Task description
For this exercise, output the line containing "The height and width of the screenshot is (864, 1152)." and all lines after it to the end of the records, exactly, with no other content.
- Opening Delimiter -
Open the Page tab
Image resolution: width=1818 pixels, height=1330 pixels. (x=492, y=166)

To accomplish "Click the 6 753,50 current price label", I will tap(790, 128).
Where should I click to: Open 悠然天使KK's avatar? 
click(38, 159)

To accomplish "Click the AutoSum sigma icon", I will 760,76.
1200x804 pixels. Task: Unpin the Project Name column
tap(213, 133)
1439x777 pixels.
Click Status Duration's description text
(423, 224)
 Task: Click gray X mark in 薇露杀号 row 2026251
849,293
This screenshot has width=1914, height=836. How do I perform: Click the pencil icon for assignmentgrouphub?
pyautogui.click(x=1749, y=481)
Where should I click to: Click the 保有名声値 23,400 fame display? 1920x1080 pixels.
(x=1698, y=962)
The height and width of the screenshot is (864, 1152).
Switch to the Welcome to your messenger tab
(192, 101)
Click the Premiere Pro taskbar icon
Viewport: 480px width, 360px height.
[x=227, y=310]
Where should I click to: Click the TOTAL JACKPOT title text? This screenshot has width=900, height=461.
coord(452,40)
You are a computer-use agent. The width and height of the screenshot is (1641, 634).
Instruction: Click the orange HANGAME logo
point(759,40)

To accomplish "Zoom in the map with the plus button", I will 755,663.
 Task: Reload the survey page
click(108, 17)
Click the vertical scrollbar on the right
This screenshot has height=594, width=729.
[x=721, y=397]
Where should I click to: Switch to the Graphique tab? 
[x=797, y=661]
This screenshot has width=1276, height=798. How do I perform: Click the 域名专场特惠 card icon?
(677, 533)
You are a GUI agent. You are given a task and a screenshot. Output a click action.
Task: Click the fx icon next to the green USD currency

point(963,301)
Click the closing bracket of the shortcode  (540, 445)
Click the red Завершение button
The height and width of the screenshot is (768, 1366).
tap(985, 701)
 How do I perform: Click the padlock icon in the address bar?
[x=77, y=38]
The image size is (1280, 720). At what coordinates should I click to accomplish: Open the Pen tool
- Closing Delimiter -
Solution for this exercise
The height and width of the screenshot is (864, 1152).
Switch to the Welcome to your messenger tab
(192, 101)
Click the Premiere Pro taskbar icon
Viewport: 480px width, 360px height.
[x=227, y=310]
Where should I click to: Click the TOTAL JACKPOT title text? This screenshot has width=900, height=461.
coord(452,40)
You are a computer-use agent. The width and height of the screenshot is (1641, 634).
Instruction: Click the orange HANGAME logo
point(759,40)

To accomplish "Zoom in the map with the plus button", I will 755,663.
 Task: Reload the survey page
click(108, 17)
Click the vertical scrollbar on the right
This screenshot has height=594, width=729.
[x=721, y=397]
Where should I click to: Switch to the Graphique tab? 
[x=797, y=661]
This screenshot has width=1276, height=798. How do I perform: Click the 域名专场特惠 card icon?
(677, 533)
You are a GUI agent. You are given a task and a screenshot. Output a click action.
Task: Click the fx icon next to the green USD currency

point(963,301)
Click the closing bracket of the shortcode  (540, 445)
Click the red Завершение button
The height and width of the screenshot is (768, 1366).
tap(985, 701)
 How do I perform: Click the padlock icon in the address bar?
[x=77, y=38]
The image size is (1280, 720). At what coordinates should I click to accomplish: Open the Pen tool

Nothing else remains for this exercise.